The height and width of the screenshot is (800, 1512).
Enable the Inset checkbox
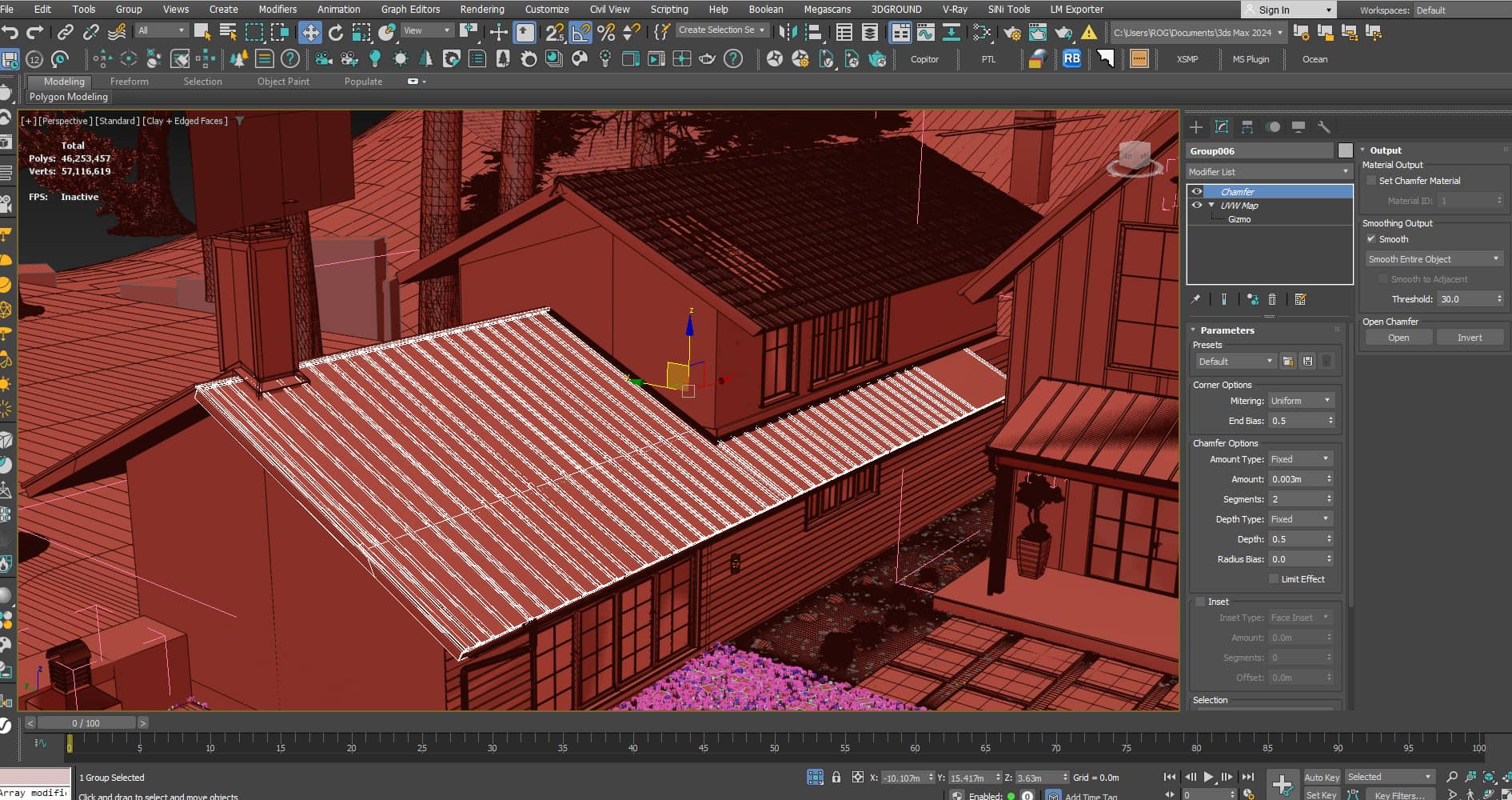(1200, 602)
———
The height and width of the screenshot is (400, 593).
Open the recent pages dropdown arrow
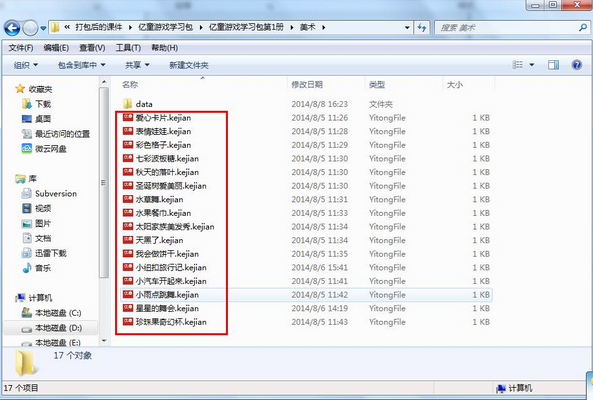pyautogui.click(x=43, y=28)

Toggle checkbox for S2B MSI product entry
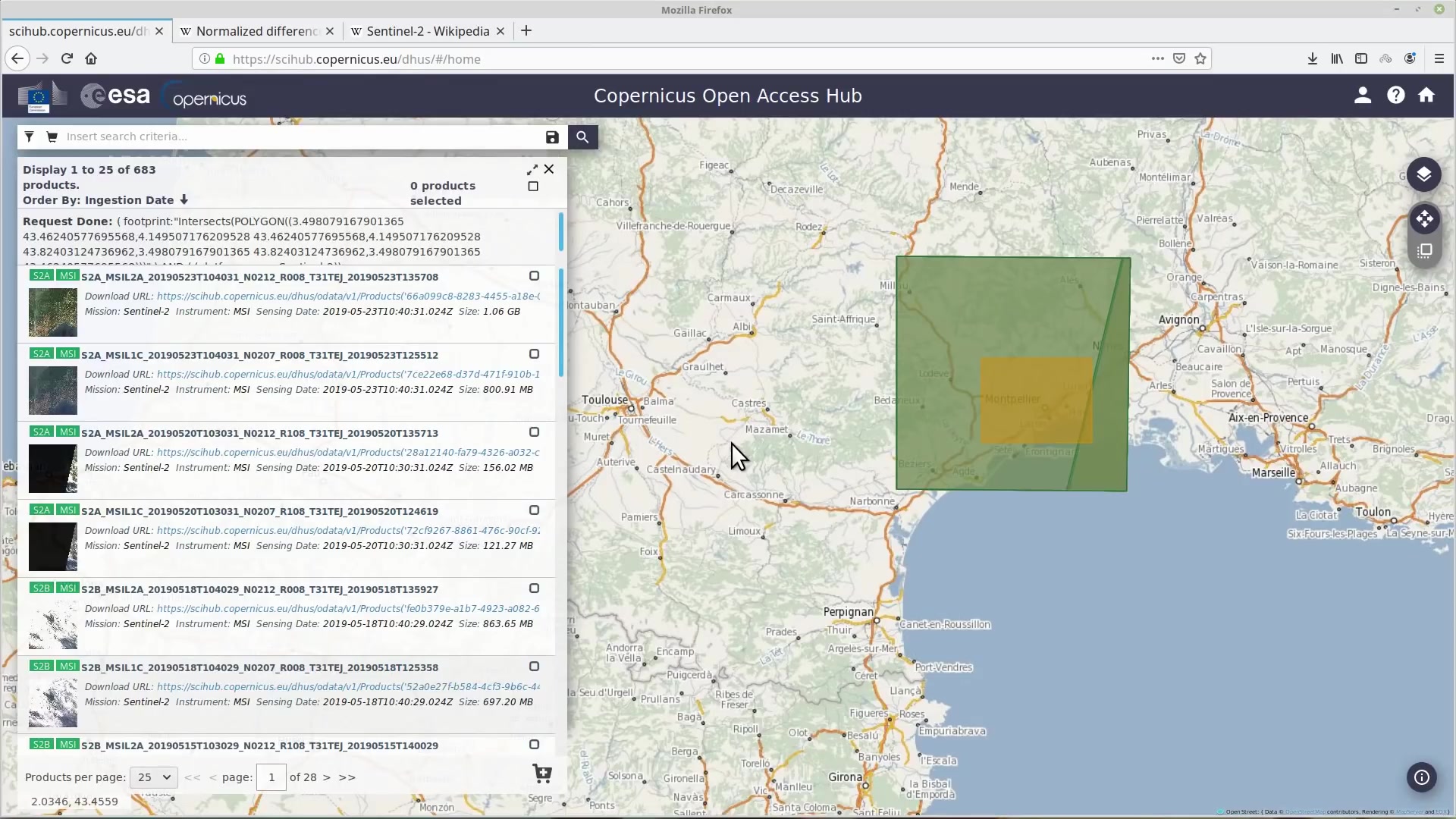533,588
———
Task brief
The answer should be one number, the count of lines in the data that include the string "height".

Finished task
2